= Beginning of Section =
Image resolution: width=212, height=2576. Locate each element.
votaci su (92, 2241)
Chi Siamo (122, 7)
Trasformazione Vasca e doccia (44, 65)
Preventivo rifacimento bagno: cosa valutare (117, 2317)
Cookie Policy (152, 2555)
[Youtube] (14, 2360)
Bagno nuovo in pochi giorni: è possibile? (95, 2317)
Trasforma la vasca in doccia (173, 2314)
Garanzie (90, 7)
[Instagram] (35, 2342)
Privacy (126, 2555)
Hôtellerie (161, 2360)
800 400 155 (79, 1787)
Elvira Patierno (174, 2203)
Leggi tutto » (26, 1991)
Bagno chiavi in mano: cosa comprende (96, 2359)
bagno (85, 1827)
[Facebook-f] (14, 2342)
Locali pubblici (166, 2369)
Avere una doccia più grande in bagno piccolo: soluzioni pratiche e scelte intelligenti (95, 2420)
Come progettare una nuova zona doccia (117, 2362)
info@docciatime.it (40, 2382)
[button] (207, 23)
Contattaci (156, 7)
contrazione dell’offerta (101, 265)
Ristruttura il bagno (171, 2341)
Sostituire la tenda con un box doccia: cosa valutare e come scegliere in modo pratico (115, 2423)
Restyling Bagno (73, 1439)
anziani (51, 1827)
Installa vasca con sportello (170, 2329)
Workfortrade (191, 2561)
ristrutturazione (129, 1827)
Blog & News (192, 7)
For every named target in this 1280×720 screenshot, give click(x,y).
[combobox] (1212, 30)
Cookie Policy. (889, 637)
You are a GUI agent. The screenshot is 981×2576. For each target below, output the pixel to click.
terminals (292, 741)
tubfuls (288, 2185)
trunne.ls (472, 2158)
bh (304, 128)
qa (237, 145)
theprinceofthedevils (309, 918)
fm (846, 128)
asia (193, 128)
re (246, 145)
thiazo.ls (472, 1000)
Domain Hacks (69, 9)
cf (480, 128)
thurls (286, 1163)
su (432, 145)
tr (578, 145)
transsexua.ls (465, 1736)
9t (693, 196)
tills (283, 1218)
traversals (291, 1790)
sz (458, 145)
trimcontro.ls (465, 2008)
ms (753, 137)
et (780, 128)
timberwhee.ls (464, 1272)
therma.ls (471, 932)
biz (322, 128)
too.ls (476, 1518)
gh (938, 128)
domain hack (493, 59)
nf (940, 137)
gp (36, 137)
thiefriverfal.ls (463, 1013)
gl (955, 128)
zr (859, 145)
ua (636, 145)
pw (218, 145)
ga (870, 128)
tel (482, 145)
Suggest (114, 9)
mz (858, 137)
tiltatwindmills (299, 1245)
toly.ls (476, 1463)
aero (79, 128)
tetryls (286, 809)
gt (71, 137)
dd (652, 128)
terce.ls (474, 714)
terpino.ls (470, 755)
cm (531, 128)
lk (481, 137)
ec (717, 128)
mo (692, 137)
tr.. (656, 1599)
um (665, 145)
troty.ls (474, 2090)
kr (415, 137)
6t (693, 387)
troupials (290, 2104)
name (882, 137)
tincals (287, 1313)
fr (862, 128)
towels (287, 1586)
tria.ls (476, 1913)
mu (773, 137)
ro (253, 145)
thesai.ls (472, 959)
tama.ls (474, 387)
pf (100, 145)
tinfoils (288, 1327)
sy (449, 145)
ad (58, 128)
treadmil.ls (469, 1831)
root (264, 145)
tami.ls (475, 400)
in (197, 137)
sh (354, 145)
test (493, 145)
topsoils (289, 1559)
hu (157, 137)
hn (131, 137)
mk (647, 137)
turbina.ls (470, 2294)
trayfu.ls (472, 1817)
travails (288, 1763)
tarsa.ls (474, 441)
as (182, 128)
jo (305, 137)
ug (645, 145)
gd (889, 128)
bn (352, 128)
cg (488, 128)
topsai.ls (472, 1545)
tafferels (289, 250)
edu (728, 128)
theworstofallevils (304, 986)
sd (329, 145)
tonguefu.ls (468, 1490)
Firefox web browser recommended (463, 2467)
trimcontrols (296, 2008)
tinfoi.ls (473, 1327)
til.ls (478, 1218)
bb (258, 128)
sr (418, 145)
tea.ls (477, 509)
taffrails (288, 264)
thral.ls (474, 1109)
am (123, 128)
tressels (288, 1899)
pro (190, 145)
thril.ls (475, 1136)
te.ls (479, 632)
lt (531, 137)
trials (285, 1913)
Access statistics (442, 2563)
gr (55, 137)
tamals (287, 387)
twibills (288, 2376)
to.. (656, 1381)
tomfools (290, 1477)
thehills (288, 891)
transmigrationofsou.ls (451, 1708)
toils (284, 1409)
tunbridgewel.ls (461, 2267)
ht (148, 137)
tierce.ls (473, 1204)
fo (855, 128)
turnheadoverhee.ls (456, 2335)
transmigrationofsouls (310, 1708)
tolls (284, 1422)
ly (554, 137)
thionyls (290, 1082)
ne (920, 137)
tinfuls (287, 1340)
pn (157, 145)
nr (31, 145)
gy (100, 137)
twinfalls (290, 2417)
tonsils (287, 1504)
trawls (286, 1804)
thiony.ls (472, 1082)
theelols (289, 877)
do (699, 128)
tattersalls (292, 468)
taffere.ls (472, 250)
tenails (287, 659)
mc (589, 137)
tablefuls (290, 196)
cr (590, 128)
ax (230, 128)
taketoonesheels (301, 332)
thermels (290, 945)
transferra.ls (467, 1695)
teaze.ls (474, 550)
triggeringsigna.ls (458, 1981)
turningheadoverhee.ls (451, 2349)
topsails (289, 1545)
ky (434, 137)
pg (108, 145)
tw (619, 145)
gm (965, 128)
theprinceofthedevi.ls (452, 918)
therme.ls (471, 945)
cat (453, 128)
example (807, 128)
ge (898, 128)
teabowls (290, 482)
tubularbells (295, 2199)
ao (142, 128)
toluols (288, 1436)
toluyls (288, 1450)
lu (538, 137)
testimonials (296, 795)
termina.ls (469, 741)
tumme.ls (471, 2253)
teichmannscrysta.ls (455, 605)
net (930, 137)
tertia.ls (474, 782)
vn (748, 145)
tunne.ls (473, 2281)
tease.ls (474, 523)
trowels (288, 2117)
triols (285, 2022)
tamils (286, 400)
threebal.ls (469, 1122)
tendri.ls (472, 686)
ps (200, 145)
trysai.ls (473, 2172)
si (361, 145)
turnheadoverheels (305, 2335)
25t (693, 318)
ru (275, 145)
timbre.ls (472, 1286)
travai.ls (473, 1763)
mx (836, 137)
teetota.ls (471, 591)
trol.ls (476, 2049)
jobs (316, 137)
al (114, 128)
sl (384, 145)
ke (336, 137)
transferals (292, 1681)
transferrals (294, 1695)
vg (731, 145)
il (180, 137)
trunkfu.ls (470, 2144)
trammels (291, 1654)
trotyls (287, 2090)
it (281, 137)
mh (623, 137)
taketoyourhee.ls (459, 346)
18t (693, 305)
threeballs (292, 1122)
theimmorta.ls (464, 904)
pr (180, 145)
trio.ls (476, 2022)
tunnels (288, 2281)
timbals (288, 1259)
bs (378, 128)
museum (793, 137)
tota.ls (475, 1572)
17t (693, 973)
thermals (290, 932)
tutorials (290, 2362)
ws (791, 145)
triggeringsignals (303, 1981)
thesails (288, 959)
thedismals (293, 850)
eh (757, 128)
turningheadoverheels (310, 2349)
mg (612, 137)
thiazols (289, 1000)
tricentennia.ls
= End of Section =
Assignment =>
All the data above should be set down a second time, exactly.

Solved exercise =>
Image resolution: width=212, height=2576. Locate each element.
votaci su (92, 2241)
Chi Siamo (122, 7)
Trasformazione Vasca e doccia (44, 65)
Preventivo rifacimento bagno: cosa valutare (117, 2317)
Cookie Policy (152, 2555)
[Youtube] (14, 2360)
Bagno nuovo in pochi giorni: è possibile? (95, 2317)
Trasforma la vasca in doccia (173, 2314)
Garanzie (90, 7)
[Instagram] (35, 2342)
Privacy (126, 2555)
Hôtellerie (161, 2360)
800 400 155 (79, 1787)
Elvira Patierno (174, 2203)
Leggi tutto » (26, 1991)
Bagno chiavi in mano: cosa comprende (96, 2359)
bagno (85, 1827)
[Facebook-f] (14, 2342)
Locali pubblici (166, 2369)
Avere una doccia più grande in bagno piccolo: soluzioni pratiche e scelte intelligenti (95, 2420)
Come progettare una nuova zona doccia (117, 2362)
info@docciatime.it (40, 2382)
[button] (207, 23)
Contattaci (156, 7)
contrazione dell’offerta (101, 265)
Ristruttura il bagno (171, 2341)
Sostituire la tenda con un box doccia: cosa valutare e come scegliere in modo pratico (115, 2423)
Restyling Bagno (73, 1439)
anziani (51, 1827)
Installa vasca con sportello (170, 2329)
Workfortrade (191, 2561)
ristrutturazione (129, 1827)
Blog & News (192, 7)
For every named target in this 1280×720 screenshot, give click(x,y).
[combobox] (1212, 30)
Cookie Policy. (889, 637)
You are a GUI agent. The screenshot is 981×2576. For each target below, output the pixel to click.
terminals (292, 741)
tubfuls (288, 2185)
trunne.ls (472, 2158)
bh (304, 128)
qa (237, 145)
theprinceofthedevils (309, 918)
fm (846, 128)
asia (193, 128)
re (246, 145)
thiazo.ls (472, 1000)
Domain Hacks (69, 9)
cf (480, 128)
thurls (286, 1163)
su (432, 145)
tr (578, 145)
transsexua.ls (465, 1736)
9t (693, 196)
tills (283, 1218)
traversals (291, 1790)
sz (458, 145)
trimcontro.ls (465, 2008)
ms (753, 137)
et (780, 128)
timberwhee.ls (464, 1272)
therma.ls (471, 932)
biz (322, 128)
too.ls (476, 1518)
gh (938, 128)
domain hack (493, 59)
nf (940, 137)
gp (36, 137)
thiefriverfal.ls (463, 1013)
gl (955, 128)
zr (859, 145)
ua (636, 145)
pw (218, 145)
ga (870, 128)
tel (482, 145)
Suggest (114, 9)
mz (858, 137)
tiltatwindmills (299, 1245)
toly.ls (476, 1463)
aero (79, 128)
tetryls (286, 809)
gt (71, 137)
dd (652, 128)
terce.ls (474, 714)
terpino.ls (470, 755)
cm (531, 128)
lk (481, 137)
ec (717, 128)
mo (692, 137)
tr.. (656, 1599)
um (665, 145)
troty.ls (474, 2090)
kr (415, 137)
6t (693, 387)
troupials (290, 2104)
name (882, 137)
tincals (287, 1313)
fr (862, 128)
towels (287, 1586)
tria.ls (476, 1913)
mu (773, 137)
ro (253, 145)
thesai.ls (472, 959)
tama.ls (474, 387)
pf (100, 145)
tinfoils (288, 1327)
sy (449, 145)
ad (58, 128)
treadmil.ls (469, 1831)
root (264, 145)
tami.ls (475, 400)
in (197, 137)
sh (354, 145)
test (493, 145)
topsoils (289, 1559)
hu (157, 137)
hn (131, 137)
mk (647, 137)
turbina.ls (470, 2294)
trayfu.ls (472, 1817)
travails (288, 1763)
tarsa.ls (474, 441)
as (182, 128)
jo (305, 137)
ug (645, 145)
gd (889, 128)
bn (352, 128)
cg (488, 128)
topsai.ls (472, 1545)
tafferels (289, 250)
edu (728, 128)
theworstofallevils (304, 986)
sd (329, 145)
tonguefu.ls (468, 1490)
Firefox web browser recommended (463, 2467)
trimcontrols (296, 2008)
tinfoi.ls (473, 1327)
til.ls (478, 1218)
bb (258, 128)
sr (418, 145)
tea.ls (477, 509)
taffrails (288, 264)
thral.ls (474, 1109)
am (123, 128)
tressels (288, 1899)
pro (190, 145)
thril.ls (475, 1136)
te.ls (479, 632)
lt (531, 137)
trials (285, 1913)
Access statistics (442, 2563)
gr (55, 137)
tamals (287, 387)
twibills (288, 2376)
to.. (656, 1381)
tomfools (290, 1477)
thehills (288, 891)
transmigrationofsou.ls (451, 1708)
toils (284, 1409)
tunbridgewel.ls (461, 2267)
ht (148, 137)
tierce.ls (473, 1204)
fo (855, 128)
turnheadoverhee.ls (456, 2335)
transmigrationofsouls (310, 1708)
tolls (284, 1422)
ly (554, 137)
thionyls (290, 1082)
ne (920, 137)
tinfuls (287, 1340)
pn (157, 145)
nr (31, 145)
gy (100, 137)
twinfalls (290, 2417)
tonsils (287, 1504)
trawls (286, 1804)
thiony.ls (472, 1082)
theelols (289, 877)
do (699, 128)
tattersalls (292, 468)
taffere.ls (472, 250)
tenails (287, 659)
mc (589, 137)
tablefuls (290, 196)
cr (590, 128)
ax (230, 128)
taketoonesheels (301, 332)
thermels (290, 945)
transferra.ls (467, 1695)
teaze.ls (474, 550)
triggeringsigna.ls (458, 1981)
turningheadoverhee.ls (451, 2349)
topsails (289, 1545)
ky (434, 137)
pg (108, 145)
tw (619, 145)
gm (965, 128)
theprinceofthedevi.ls (452, 918)
therme.ls (471, 945)
cat (453, 128)
example (807, 128)
ge (898, 128)
teabowls (290, 482)
tubularbells (295, 2199)
ao (142, 128)
toluols (288, 1436)
toluyls (288, 1450)
lu (538, 137)
testimonials (296, 795)
termina.ls (469, 741)
tumme.ls (471, 2253)
teichmannscrysta.ls (455, 605)
net (930, 137)
tertia.ls (474, 782)
vn (748, 145)
tunne.ls (473, 2281)
tease.ls (474, 523)
trowels (288, 2117)
triols (285, 2022)
tamils (286, 400)
threebal.ls (469, 1122)
tendri.ls (472, 686)
ps (200, 145)
trysai.ls (473, 2172)
si (361, 145)
turnheadoverheels (305, 2335)
25t (693, 318)
ru (275, 145)
timbre.ls (472, 1286)
travai.ls (473, 1763)
mx (836, 137)
teetota.ls (471, 591)
trol.ls (476, 2049)
jobs (316, 137)
al (114, 128)
sl (384, 145)
ke (336, 137)
transferals (292, 1681)
transferrals (294, 1695)
vg (731, 145)
il (180, 137)
trunkfu.ls (470, 2144)
trammels (291, 1654)
trotyls (287, 2090)
it (281, 137)
mh (623, 137)
taketoyourhee.ls (459, 346)
18t (693, 305)
threeballs (292, 1122)
theimmorta.ls (464, 904)
pr (180, 145)
trio.ls (476, 2022)
tunnels (288, 2281)
timbals (288, 1259)
bs (378, 128)
museum (793, 137)
tota.ls (475, 1572)
17t (693, 973)
thermals (290, 932)
tutorials (290, 2362)
ws (791, 145)
triggeringsignals (303, 1981)
thesails (288, 959)
thedismals (293, 850)
eh (757, 128)
turningheadoverheels (310, 2349)
mg (612, 137)
thiazols (289, 1000)
tricentennia.ls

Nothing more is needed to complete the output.